For one thing, a record may consist of one or more physical lines in the
file. A record may contain more than one bean once decoded.
A flat file may contain more than one type of record, and Flatworm can
use line length and substring matching to determine which type of record
a line begins.
Besides fielded buffer flat files, Flatworm also supports text files where
the different fields are separated by a separator character, e.g. CSV (comma separated values) files.
Last but not least, Flatworm is able to produce flat files from beans
and the same definition file.
Requirements
In addition to the flatworm jar file, you will also need to have the
following jars in your classpath in order for Flatworm to thrive:
- commons-beanutil (from Apache Commons)
- commons-collections (from Apache Commons)

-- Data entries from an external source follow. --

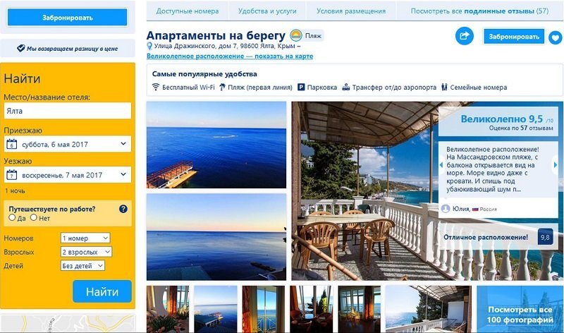
Task: Click the beach badge icon next to the title
Action: [x=296, y=36]

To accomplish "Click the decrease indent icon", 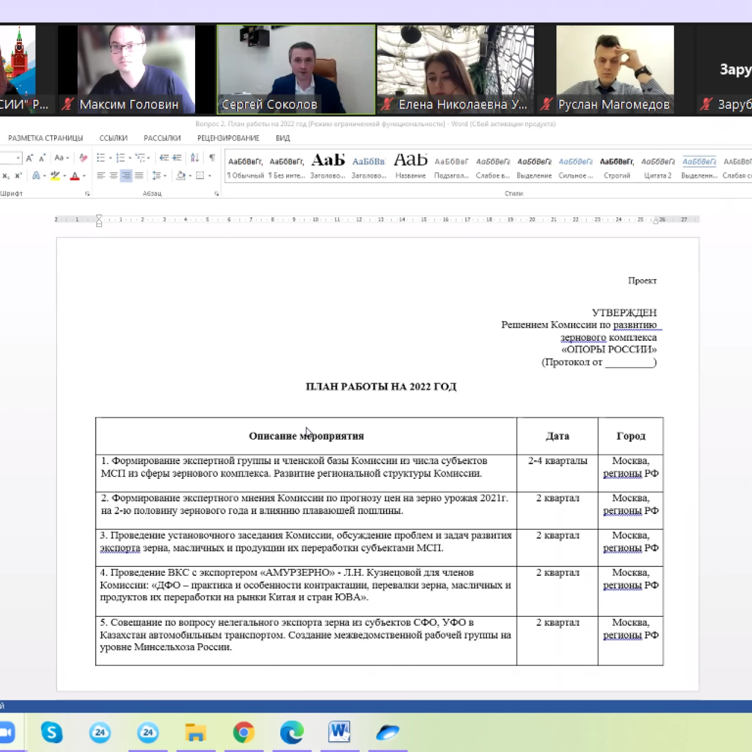I will [164, 157].

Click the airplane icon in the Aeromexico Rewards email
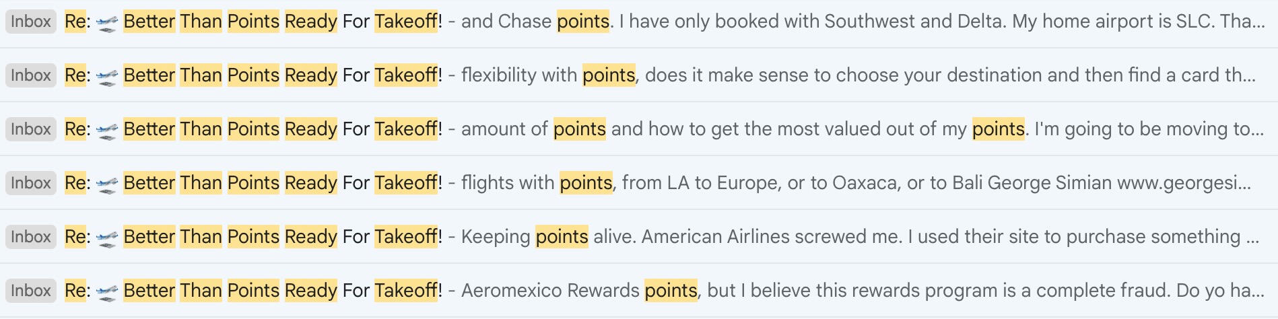[106, 292]
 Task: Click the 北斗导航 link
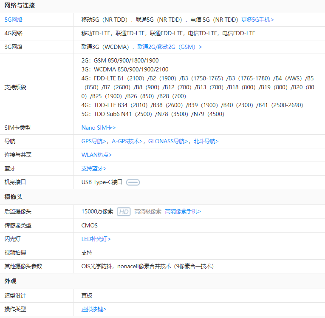pos(206,141)

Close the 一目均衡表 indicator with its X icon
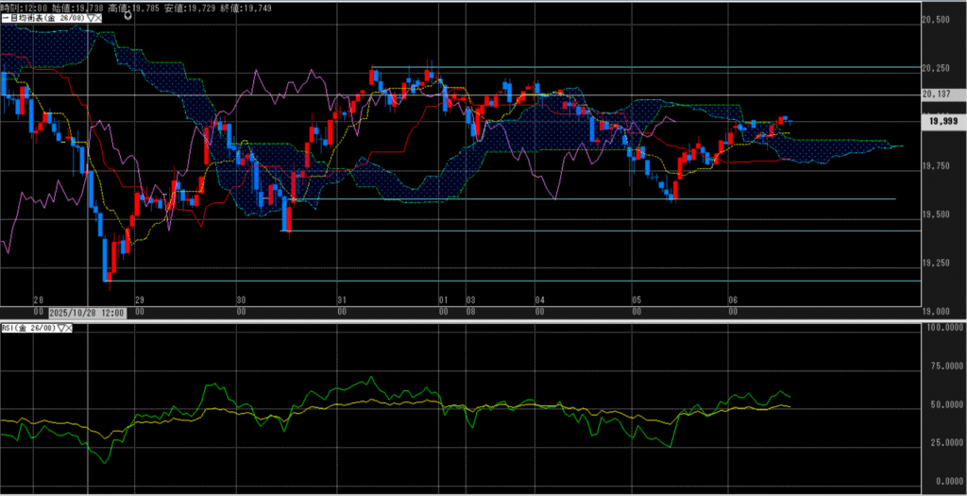[x=99, y=18]
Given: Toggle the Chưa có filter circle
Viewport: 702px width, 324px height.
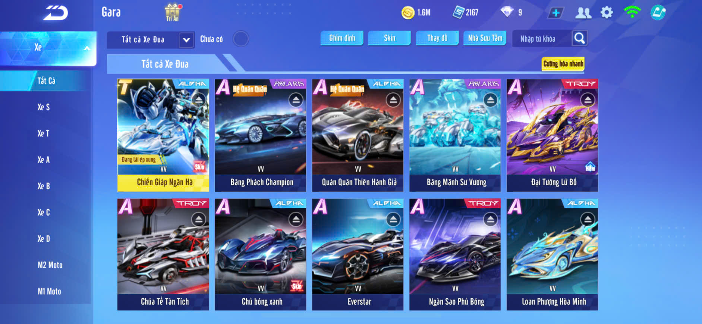Looking at the screenshot, I should coord(241,39).
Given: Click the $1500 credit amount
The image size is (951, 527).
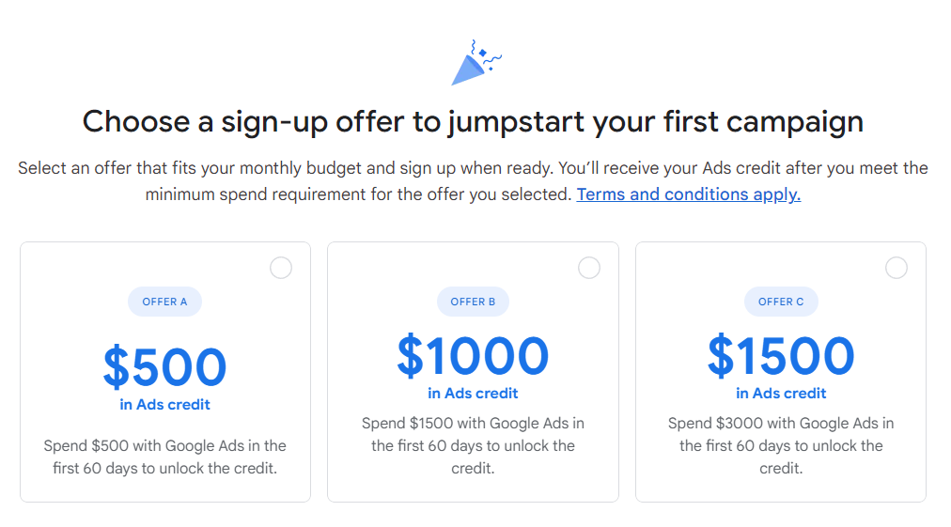Looking at the screenshot, I should [781, 355].
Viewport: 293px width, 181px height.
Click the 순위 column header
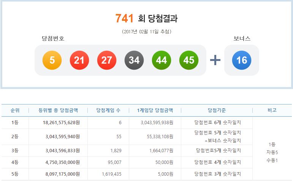point(14,111)
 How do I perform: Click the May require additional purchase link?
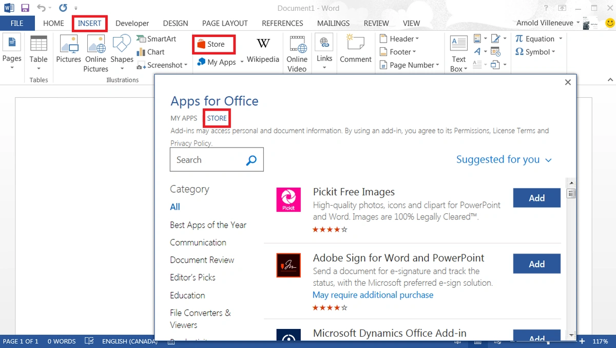(373, 295)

- commons-logging (from Apache Commons)
- log4j (www.log4j.org)
Recent versions of all of these packages are available in the source jar
file.
Downloading
The latest version of Flatworm is Release 1.2. You can download it
from
Sourceforge
.
A Simple Example
Before diving into the complexities of Flatworm, let's look at a simple
example that illustrates the basic operation. Imagine the
following input file which contains new hire data for a company:
NHJAMES TURNER M123-45-67890004224345
NHJOHN JONES M987-65-43210104356745
The layout of the file is as follows:
RECORD NAME
|
TYPE
|
LENGTH
|
recordtype
|
char
|
2
|
firstname
|
char
|
15
|
lastname
|
char
|
15
|
gender
|
char
|
1
|
ssn
|
char
|
11
|
salary
|
double
|
10 (2 decimal places)
|
We want to suck this file into a Java bean called Employee that has
properties firstName, lastName, ssn, gender and salary. These are
available via the standard JavaBean mechanisms.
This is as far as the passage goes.